Dann noch in den selben Ordner eine Datei (hier ein PDF-File, kann auch ein Bild sein, hauptsache es ist KLEIN(*) und der Browser könnte die Datei auch selber anzegien) legen, die im Beispiel "meinedatei.pdf" heißt.

Und dann "index.html" auf dem Server aufrufen. Nun kannst Du (bzw. zumindest ich auf meinem Server mit PHP 7.2 und FF 64) die Datei per PHP oder per HTML5-Attribut herunter laden oder im Browser anzeigen.

Je nach Nutzen musst du halt den Dateinamen im HTML oder PHP-Code austauschen. Man könnte ihn auch als Parameter übergeben, aber wie heisst das so schön, das bleibt dem geneigeten Leser als Übung überlassen

Was KLEIN(*) bedeutet, weiss ich nicht, das ging aus den paar Links, die ich gelesen habe, nicht hervor und es war mir auch schnurzpiepegal. Mal waren es 10MB, mal auch ein paar hundert. Zum Test auf dem eigenen Server (oder dem in PHP 7 integrierten) egal, beim Hoster hätte ich keine Lust, mir deshalb eine passenden Warnung einzufangen.



Corn696 schrieb:


> Jup teilweise echt erschreckend wie viele Seiten  dort draußen noch auf php5 laufen.


Es gibt auch noch Hoster, die  bis heute php 5.6 patched haben. Mal sehen, was in PHP 7.3 wieder alles nicht geht, damit ich wenigstens wieder gut 2 Jahre Ruhe habe.

Müsste ich mit meiner Seite nochmal anfangen, würde ich wohl das Geld für einen ASP.NET Server ausgeben und hätte dann Ruhe.


----------



## ZAM (15. Januar 2019)

fotoman schrieb:


> würde ich eher sowas verwenden
> GitHub - saleemkce/downloadable: Highly powerful download script written in PHP, downloads web assets in seconds!



Hey, man sollte nicht von modernem PHP predigen und dann solch veralteten Gammel mit bspw. altem Array-Def, unnötigen Doublequotes bei jedem String, keinen Typ-"Sicherheit" bei den Methoden und Variablen etc. verlinken ;p


----------



## fotoman (15. Januar 2019)

ZAM schrieb:


> Hey, man sollte nicht von modernem PHP predigen und dann solch veralteten Gammel mit bspw. altem Array-Def, unnötigen Doublequotes bei jedem String, keinen Typ-"Sicherheit" bei den Methoden und Variablen etc. verlinken ;p


Ich predige garnichts, ich habe nur darauf hingewiesen, dass man PHP 5 leider vergessen kann. Aus meiner Sicht ist das ein riesengroßes Leider, für private Projekte, die nicht nur im abgeschotteten Heimnetz laufen, ist PHP m.M.n. völlig unbrauchbar, wenn man sich nicht ständig darum kümmern will. Und zwar nicht als irgendwelchen Designerwägungen sondern weil sich die Leute alle 2-3 Jahre dazu entscheiden, inkompatibele, neue Versionen heraus zu bringen.

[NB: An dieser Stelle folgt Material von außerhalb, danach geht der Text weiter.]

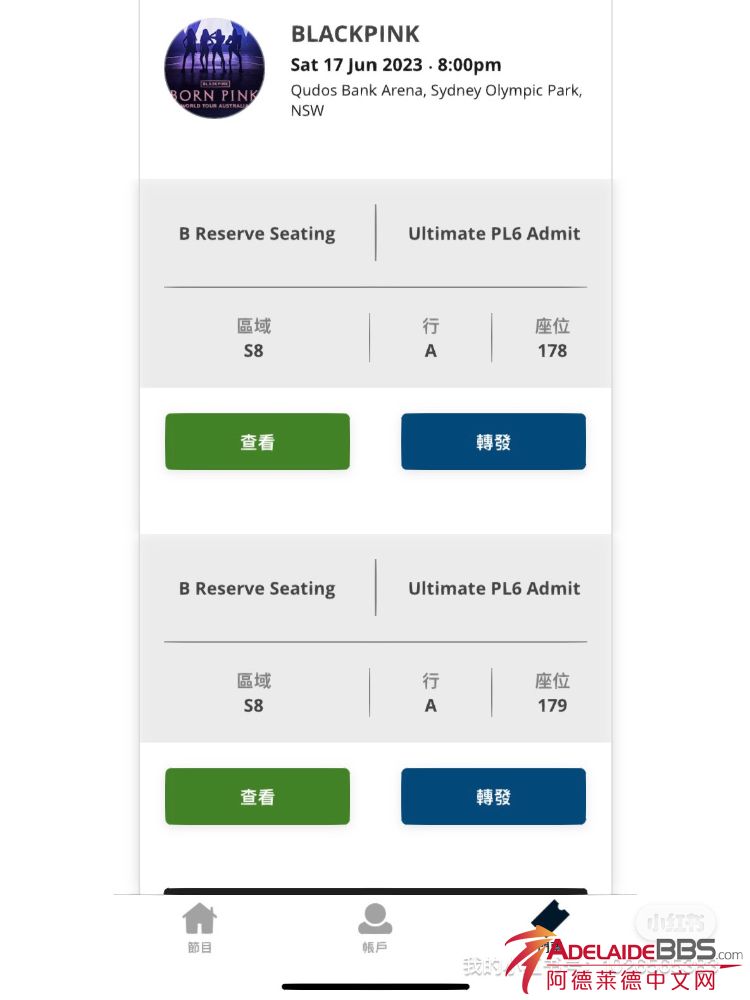View the seat 179 ticket with 查看
The image size is (750, 1000).
coord(257,797)
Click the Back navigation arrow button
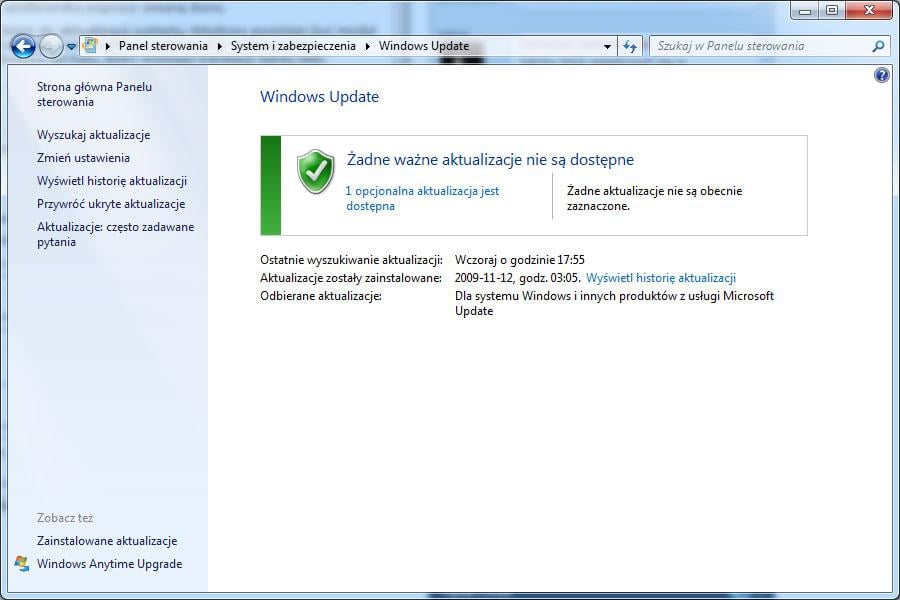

Wenn Du etwas bessreres hast, dann immer her damit. Besser wie ein einfach readfile wird es allemal sein, wenn es zwingend PHP sein muss. Ob der Code für den hiesigen Zweck ein Security-Audit überstehen muss, wage ich auch zu bezweifeln.

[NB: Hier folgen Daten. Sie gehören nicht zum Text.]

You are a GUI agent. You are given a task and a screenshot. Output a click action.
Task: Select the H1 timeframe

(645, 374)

Apropos "veralteten Gammel". falls die rote Farbe Deines Nicks irgendwas damit zu tun hat, dass Du nicht nur einfaches Forenmitglied hier bist, finde ich es schon "lustig", dass Du auf mögliche Securityprobleme in PHP-Code hinweist, aber immer noch nicht dafür sogst, dass man sich 2019 endlich per https mit dem PCGH-Forum anmelden kann. Bei der Größe des Forums ist die Sicherheit der User vermutlich irrelevant.


----------



## Bunkasan (15. Januar 2019)

fotoman schrieb:


> Apropos "veralteten Gammel". falls die rote Farbe Deines Nicks irgendwas damit zu tun hat, dass Du nicht nur einfaches Forenmitglied hier bist, finde ich es schon "lustig", dass Du auf mögliche Securityprobleme in PHP-Code hinweist, aber immer noch nicht dafür sogst, dass man sich 2019 endlich per https mit dem PCGH-Forum anmelden kann. Bei der Größe des Forums ist die Sicherheit der User vermutlich irrelevant.



Dem aufmerksamen Wald und Wiesen Surfer wäre aufgefallen, dass die Anmeldung über HTTPS läuft. Nur der Rest nicht... wegen Werbung und so...


----------



## ZAM (16. Januar 2019)

fotoman schrieb:


> Apropos "veralteten Gammel". falls die rote Farbe Deines Nicks irgendwas damit zu tun hat, dass Du nicht nur einfaches Forenmitglied hier bist, finde ich es schon "lustig", dass Du auf mögliche Securityprobleme in PHP-Code hinweist, aber immer noch nicht dafür sogst, dass man sich 2019 endlich per https mit dem PCGH-Forum anmelden kann. Bei der Größe des Forums ist die Sicherheit der User vermutlich irrelevant.



Zur (minderen) Relevanz und kommenden Dingen gibt es mind. einen Beitrag im Forum. 



Bunkasan schrieb:


> Dem aufmerksamen Wald und Wiesen Surfer wäre aufgefallen, dass die Anmeldung über HTTPS läuft. Nur der Rest nicht... wegen Werbung und so...


Das zuletzt erwähnte war mal das Problem  Ist aber nicht mehr relevant. Kommt Zeit, kommt globales SSL.


----------